Exercise inputs »
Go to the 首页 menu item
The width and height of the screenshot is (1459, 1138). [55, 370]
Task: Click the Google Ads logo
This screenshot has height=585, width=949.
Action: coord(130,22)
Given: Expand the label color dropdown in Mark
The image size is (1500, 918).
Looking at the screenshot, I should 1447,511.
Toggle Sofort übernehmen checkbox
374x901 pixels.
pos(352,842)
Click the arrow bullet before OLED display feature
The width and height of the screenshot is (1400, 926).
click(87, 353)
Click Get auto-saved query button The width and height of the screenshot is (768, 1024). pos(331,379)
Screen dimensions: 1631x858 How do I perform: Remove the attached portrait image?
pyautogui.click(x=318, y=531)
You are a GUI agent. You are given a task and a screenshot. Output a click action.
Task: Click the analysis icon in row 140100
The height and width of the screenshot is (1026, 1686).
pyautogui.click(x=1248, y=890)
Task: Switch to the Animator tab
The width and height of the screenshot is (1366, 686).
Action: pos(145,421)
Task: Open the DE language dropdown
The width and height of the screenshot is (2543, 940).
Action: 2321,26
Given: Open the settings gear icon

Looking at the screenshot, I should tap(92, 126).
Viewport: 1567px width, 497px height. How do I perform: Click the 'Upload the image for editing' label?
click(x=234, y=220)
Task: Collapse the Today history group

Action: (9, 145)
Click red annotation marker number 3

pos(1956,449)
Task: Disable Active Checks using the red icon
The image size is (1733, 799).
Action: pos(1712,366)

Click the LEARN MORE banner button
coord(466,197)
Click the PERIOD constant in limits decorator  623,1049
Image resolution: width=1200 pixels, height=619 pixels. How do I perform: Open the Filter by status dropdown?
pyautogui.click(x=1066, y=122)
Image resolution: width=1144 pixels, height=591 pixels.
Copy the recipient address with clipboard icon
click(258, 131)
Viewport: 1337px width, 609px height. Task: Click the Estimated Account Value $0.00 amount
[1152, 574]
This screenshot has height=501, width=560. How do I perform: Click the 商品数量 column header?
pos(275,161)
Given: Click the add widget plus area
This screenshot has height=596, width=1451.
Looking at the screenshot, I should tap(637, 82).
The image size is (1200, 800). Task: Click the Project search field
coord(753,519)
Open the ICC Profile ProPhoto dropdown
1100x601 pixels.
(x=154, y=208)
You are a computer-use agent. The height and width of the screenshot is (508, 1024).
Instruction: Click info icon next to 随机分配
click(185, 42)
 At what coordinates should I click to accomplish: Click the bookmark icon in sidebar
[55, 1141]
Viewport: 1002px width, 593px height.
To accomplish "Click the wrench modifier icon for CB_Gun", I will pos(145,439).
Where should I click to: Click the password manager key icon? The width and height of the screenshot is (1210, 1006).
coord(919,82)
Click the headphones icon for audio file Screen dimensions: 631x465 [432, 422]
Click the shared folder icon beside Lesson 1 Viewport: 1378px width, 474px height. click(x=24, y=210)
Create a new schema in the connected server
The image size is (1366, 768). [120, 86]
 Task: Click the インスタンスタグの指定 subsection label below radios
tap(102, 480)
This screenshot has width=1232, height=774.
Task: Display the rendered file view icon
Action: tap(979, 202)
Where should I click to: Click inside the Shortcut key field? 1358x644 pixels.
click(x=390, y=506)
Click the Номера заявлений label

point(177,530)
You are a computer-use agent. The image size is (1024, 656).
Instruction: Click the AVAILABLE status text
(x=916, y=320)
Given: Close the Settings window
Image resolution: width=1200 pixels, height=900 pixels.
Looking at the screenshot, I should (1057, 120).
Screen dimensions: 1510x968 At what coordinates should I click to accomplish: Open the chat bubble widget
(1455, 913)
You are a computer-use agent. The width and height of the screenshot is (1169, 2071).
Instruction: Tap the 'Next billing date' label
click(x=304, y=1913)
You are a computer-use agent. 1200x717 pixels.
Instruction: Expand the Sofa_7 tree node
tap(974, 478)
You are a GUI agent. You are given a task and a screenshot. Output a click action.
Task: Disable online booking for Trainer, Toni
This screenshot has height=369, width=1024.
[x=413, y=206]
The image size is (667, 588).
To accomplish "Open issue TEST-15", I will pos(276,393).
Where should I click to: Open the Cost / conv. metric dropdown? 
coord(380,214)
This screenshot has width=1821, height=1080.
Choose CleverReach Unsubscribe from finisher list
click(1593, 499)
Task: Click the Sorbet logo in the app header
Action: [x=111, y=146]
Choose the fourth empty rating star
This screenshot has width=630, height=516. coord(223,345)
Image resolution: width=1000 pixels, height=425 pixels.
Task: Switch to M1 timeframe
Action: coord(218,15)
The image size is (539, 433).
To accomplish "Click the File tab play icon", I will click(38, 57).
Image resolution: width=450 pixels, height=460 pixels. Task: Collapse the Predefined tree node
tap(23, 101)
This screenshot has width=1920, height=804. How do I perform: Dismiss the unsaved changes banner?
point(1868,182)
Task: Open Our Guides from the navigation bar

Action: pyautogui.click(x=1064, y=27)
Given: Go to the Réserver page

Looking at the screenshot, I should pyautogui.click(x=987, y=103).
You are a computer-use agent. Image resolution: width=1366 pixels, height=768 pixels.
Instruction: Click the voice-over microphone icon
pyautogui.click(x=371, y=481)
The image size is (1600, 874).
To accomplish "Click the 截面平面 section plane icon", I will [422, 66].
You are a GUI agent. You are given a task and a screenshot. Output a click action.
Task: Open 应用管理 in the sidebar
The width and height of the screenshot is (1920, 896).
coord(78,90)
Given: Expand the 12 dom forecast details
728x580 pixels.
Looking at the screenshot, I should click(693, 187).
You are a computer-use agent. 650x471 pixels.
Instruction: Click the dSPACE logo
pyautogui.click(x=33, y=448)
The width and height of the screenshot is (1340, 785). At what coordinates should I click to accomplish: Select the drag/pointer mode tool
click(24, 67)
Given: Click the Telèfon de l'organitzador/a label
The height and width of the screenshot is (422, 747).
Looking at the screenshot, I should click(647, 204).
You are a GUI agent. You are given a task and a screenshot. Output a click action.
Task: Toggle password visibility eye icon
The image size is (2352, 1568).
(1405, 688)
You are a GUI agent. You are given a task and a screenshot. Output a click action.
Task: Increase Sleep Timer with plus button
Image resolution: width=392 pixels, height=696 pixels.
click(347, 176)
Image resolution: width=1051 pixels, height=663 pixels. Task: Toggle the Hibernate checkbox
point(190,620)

Problem to solve »
Please repeat the listing exactly, with nothing left out.

Answer to the problem »
Go to the 首页 menu item
The width and height of the screenshot is (1459, 1138). [55, 370]
Task: Click the Google Ads logo
This screenshot has height=585, width=949.
Action: coord(130,22)
Given: Expand the label color dropdown in Mark
The image size is (1500, 918).
Looking at the screenshot, I should 1447,511.
Toggle Sofort übernehmen checkbox
374x901 pixels.
pos(352,842)
Click the arrow bullet before OLED display feature
The width and height of the screenshot is (1400, 926).
click(87, 353)
Click Get auto-saved query button The width and height of the screenshot is (768, 1024). pos(331,379)
Screen dimensions: 1631x858 How do I perform: Remove the attached portrait image?
pyautogui.click(x=318, y=531)
You are a GUI agent. You are given a task and a screenshot. Output a click action.
Task: Click the analysis icon in row 140100
The height and width of the screenshot is (1026, 1686).
pyautogui.click(x=1248, y=890)
Task: Switch to the Animator tab
The width and height of the screenshot is (1366, 686).
Action: pos(145,421)
Task: Open the DE language dropdown
The width and height of the screenshot is (2543, 940).
Action: 2321,26
Given: Open the settings gear icon

Looking at the screenshot, I should tap(92, 126).
Viewport: 1567px width, 497px height. How do I perform: Click the 'Upload the image for editing' label?
click(x=234, y=220)
Task: Collapse the Today history group

Action: (9, 145)
Click red annotation marker number 3

pos(1956,449)
Task: Disable Active Checks using the red icon
The image size is (1733, 799).
Action: pos(1712,366)

Click the LEARN MORE banner button
coord(466,197)
Click the PERIOD constant in limits decorator  623,1049
Image resolution: width=1200 pixels, height=619 pixels. How do I perform: Open the Filter by status dropdown?
pyautogui.click(x=1066, y=122)
Image resolution: width=1144 pixels, height=591 pixels.
Copy the recipient address with clipboard icon
click(258, 131)
Viewport: 1337px width, 609px height. Task: Click the Estimated Account Value $0.00 amount
[1152, 574]
This screenshot has height=501, width=560. How do I perform: Click the 商品数量 column header?
pos(275,161)
Given: Click the add widget plus area
This screenshot has height=596, width=1451.
Looking at the screenshot, I should tap(637, 82).
The image size is (1200, 800). Task: Click the Project search field
coord(753,519)
Open the ICC Profile ProPhoto dropdown
1100x601 pixels.
(x=154, y=208)
You are a computer-use agent. The height and width of the screenshot is (508, 1024).
Instruction: Click info icon next to 随机分配
click(185, 42)
 At what coordinates should I click to accomplish: Click the bookmark icon in sidebar
[55, 1141]
Viewport: 1002px width, 593px height.
To accomplish "Click the wrench modifier icon for CB_Gun", I will pos(145,439).
Where should I click to: Click the password manager key icon? The width and height of the screenshot is (1210, 1006).
coord(919,82)
Click the headphones icon for audio file Screen dimensions: 631x465 [432, 422]
Click the shared folder icon beside Lesson 1 Viewport: 1378px width, 474px height. click(x=24, y=210)
Create a new schema in the connected server
The image size is (1366, 768). [120, 86]
 Task: Click the インスタンスタグの指定 subsection label below radios
tap(102, 480)
This screenshot has width=1232, height=774.
Task: Display the rendered file view icon
Action: tap(979, 202)
Where should I click to: Click inside the Shortcut key field? 1358x644 pixels.
click(x=390, y=506)
Click the Номера заявлений label

point(177,530)
You are a computer-use agent. The image size is (1024, 656).
Instruction: Click the AVAILABLE status text
(x=916, y=320)
Given: Close the Settings window
Image resolution: width=1200 pixels, height=900 pixels.
Looking at the screenshot, I should (1057, 120).
Screen dimensions: 1510x968 At what coordinates should I click to accomplish: Open the chat bubble widget
(1455, 913)
You are a computer-use agent. The width and height of the screenshot is (1169, 2071).
Instruction: Tap the 'Next billing date' label
click(x=304, y=1913)
You are a computer-use agent. 1200x717 pixels.
Instruction: Expand the Sofa_7 tree node
tap(974, 478)
You are a GUI agent. You are given a task and a screenshot. Output a click action.
Task: Disable online booking for Trainer, Toni
This screenshot has height=369, width=1024.
[x=413, y=206]
The image size is (667, 588).
To accomplish "Open issue TEST-15", I will pos(276,393).
Where should I click to: Open the Cost / conv. metric dropdown? 
coord(380,214)
This screenshot has width=1821, height=1080.
Choose CleverReach Unsubscribe from finisher list
click(1593, 499)
Task: Click the Sorbet logo in the app header
Action: [x=111, y=146]
Choose the fourth empty rating star
This screenshot has width=630, height=516. coord(223,345)
Image resolution: width=1000 pixels, height=425 pixels.
Task: Switch to M1 timeframe
Action: coord(218,15)
The image size is (539, 433).
To accomplish "Click the File tab play icon", I will click(38, 57).
Image resolution: width=450 pixels, height=460 pixels. Task: Collapse the Predefined tree node
tap(23, 101)
This screenshot has width=1920, height=804. How do I perform: Dismiss the unsaved changes banner?
point(1868,182)
Task: Open Our Guides from the navigation bar

Action: pyautogui.click(x=1064, y=27)
Given: Go to the Réserver page

Looking at the screenshot, I should pyautogui.click(x=987, y=103).
You are a computer-use agent. Image resolution: width=1366 pixels, height=768 pixels.
Instruction: Click the voice-over microphone icon
pyautogui.click(x=371, y=481)
The image size is (1600, 874).
To accomplish "Click the 截面平面 section plane icon", I will [422, 66].
You are a GUI agent. You are given a task and a screenshot. Output a click action.
Task: Open 应用管理 in the sidebar
The width and height of the screenshot is (1920, 896).
coord(78,90)
Given: Expand the 12 dom forecast details
728x580 pixels.
Looking at the screenshot, I should click(693, 187).
You are a computer-use agent. 650x471 pixels.
Instruction: Click the dSPACE logo
pyautogui.click(x=33, y=448)
The width and height of the screenshot is (1340, 785). At what coordinates should I click to accomplish: Select the drag/pointer mode tool
click(24, 67)
Given: Click the Telèfon de l'organitzador/a label
The height and width of the screenshot is (422, 747).
Looking at the screenshot, I should click(647, 204).
You are a GUI agent. You are given a task and a screenshot. Output a click action.
Task: Toggle password visibility eye icon
The image size is (2352, 1568).
(1405, 688)
You are a GUI agent. You are given a task and a screenshot. Output a click action.
Task: Increase Sleep Timer with plus button
Image resolution: width=392 pixels, height=696 pixels.
click(347, 176)
Image resolution: width=1051 pixels, height=663 pixels. Task: Toggle the Hibernate checkbox
point(190,620)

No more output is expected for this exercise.